Occasionally debridement may be performed in stages. All obviously devitalized tissue should be removed leaving all the dubious tissue. A bandage is applied and at each dressing change all non-vital tissue is removed.
Wound Wash
Fluids infused at high pressure can be used to remove contaminants, clots, tissue debris and to reduce bacterial population.
Plenty amount of fluids should be used (1–2 liters) and discontinued before tissue acquire a discolored and edematous appearance.
A suitable pressure of at least 7 psi can be obtained with a 20 to 60-cc syringe and an 18 to 19-G needle.
Repair Procedures
After wound cleaning and debridement the clinician must decide if the wound can be closed using sutures or if we should allow closure by contraction and epithelialization. Whenever possible, wounds should be sutured.

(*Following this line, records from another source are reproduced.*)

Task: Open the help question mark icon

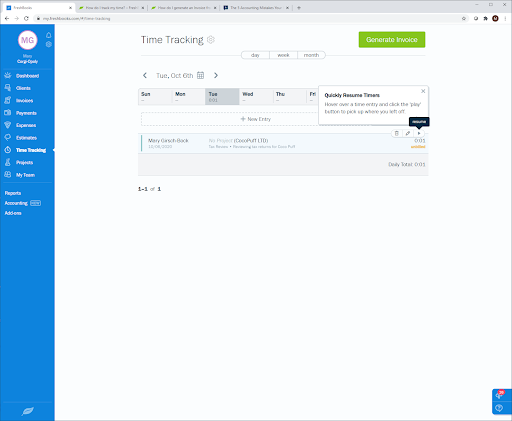Action: (x=499, y=408)
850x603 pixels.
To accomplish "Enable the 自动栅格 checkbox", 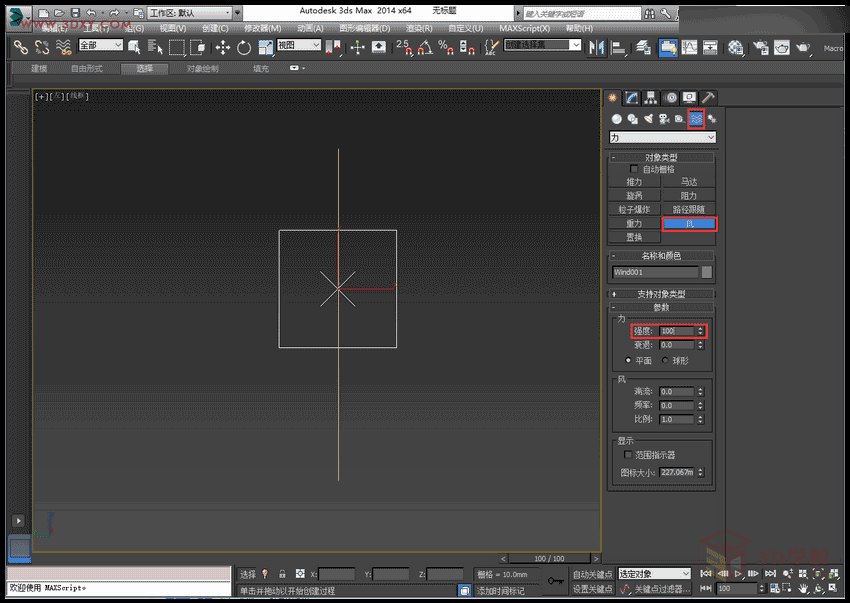I will [x=634, y=170].
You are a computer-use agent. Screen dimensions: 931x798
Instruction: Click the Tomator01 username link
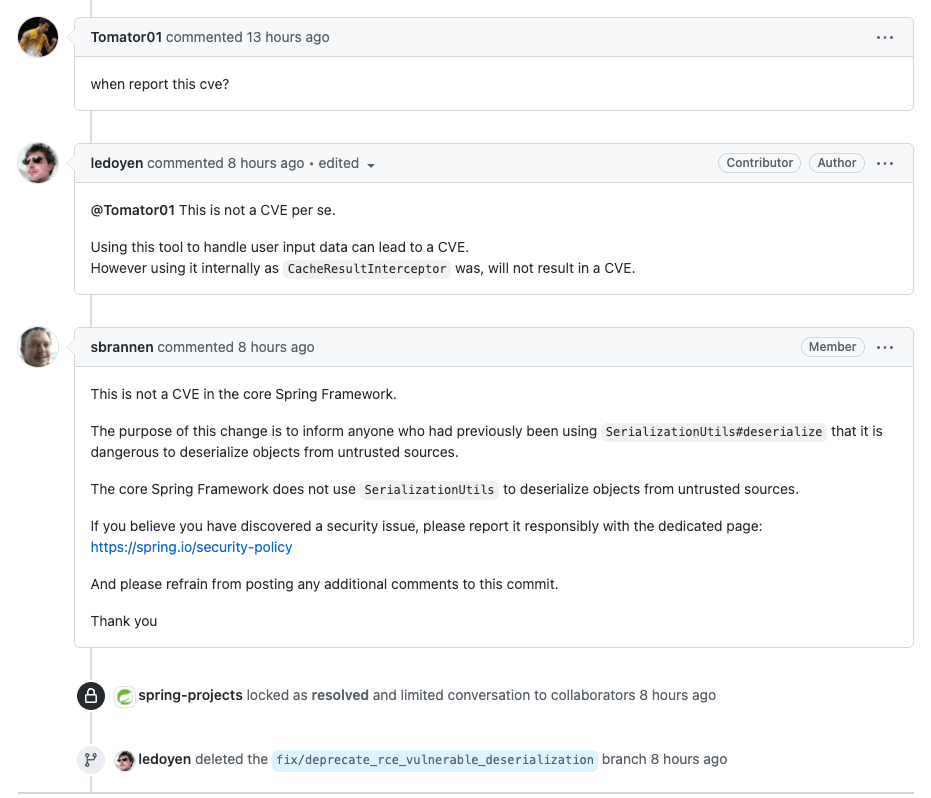[126, 37]
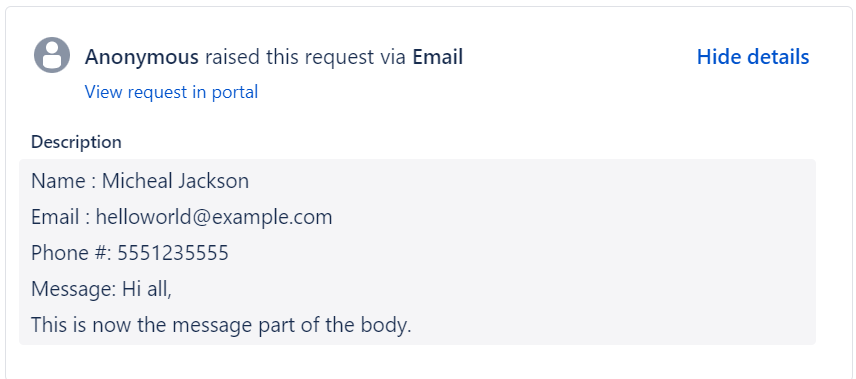
Task: Click empty gray area of description box
Action: [x=601, y=251]
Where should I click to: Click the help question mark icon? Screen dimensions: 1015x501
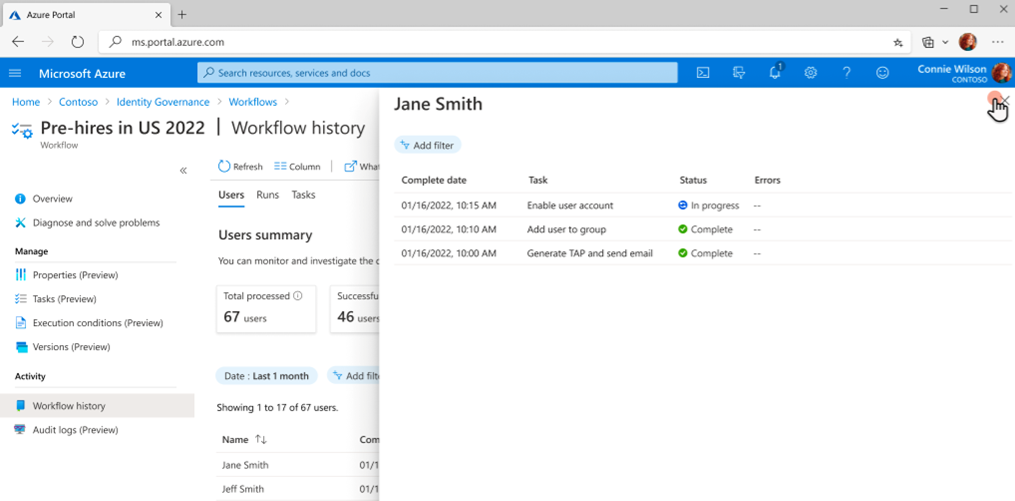click(x=847, y=73)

If you decide to leave it open a proper dressing for the wound healing phase in should be chosen. Adherents' bandages are preferred during the debridement phase, and then non-adherent bandages are used.
The contact layer of an adhesive bandage may be sterile gauze; the extensive network traps necrotic tissue and foreign material and adheres to the surface of the wound thus helping to complete the debridement at each dressing change. The most common adhesive bandages are designed as wet to-dry and dry-to-dry; and should be replaced every 24 to 48 hours.
Non-adherent dressings are indicated for wounds that are in the repair phase, presenting a healthy granular bed, a degree of serosanguineous discharge and epithelialization from the edges. These bandages are generally semi-occlusive because they retain sufficient moisture to prevent dehydration and promote epithelialization, while allowing fluid absorption from the wound into the intermediate layer, thereby preventing maceration of tissues.
The contact layer is gauze impregnated with propoleum or nitrofurazone. They can remain in place for up to 5 or 6 days depending on the degree of wound exudation.
All bandages should be applied as "physiological", so that they are firmly placed without interfering venous or lymphatic return.
Complete healing of large defects in areas of loose skin is one of the biggest advantages of contraction. The disadvantages of this process include the formation of rigid skin bridges over flexor surfaces, which severely limit the possibility of movement; stenosis of natural orifices; insufficient shrinkage; and stiffness of the skin after a wide contraction produced limiting body movement.
All these cases require reconstructive surgery in order to correct the defect. Epithelialization can take weeks, and in extensive wounds does not provide adequate coverage in the central area, because this epithelium is so delicate that easily comes off. This epithelial tissue lacks normal skin annex structures as hair and glands. Therefore, the patient may require the use of flaps in certain areas whether for cosmetic reasons or to avoid the repeated trauma of this delicate epithelium.
References
1. Swaim SF, Henderson RA. Wound healing. Small Animal Wound Management. Baltimore, MD: Williams & Wilkins; 1997.
2. Swaim SF, Henderson RA. Wound management. Small Animal Wound Management. Baltimore, MD: Williams & Wilkins; 1997.
3. Swaim SF, Henderson RA. Wound dressing materials and topical medications. Small Animal Wound Management. Baltimore, MD: Williams & Wilkins; 1997.
4. Swaim SF, Henderson RA. Specific types of wounds. Small Animal Wound Management. Baltimore, MD: Williams & Wilkins; 1997.
5. Stashak TS. Principles of wound healing. Equine Wound Management. Lea & Febiger; 1991.
6. Stashak TS. Selected factors that affect wound healing. Equine Wound Management. Lea & Febiger; 1991.
7. Stashak TS. Principles of wound management and selection of approaches to wound closure. Equine Wound Management. Lea & Febiger; 1991.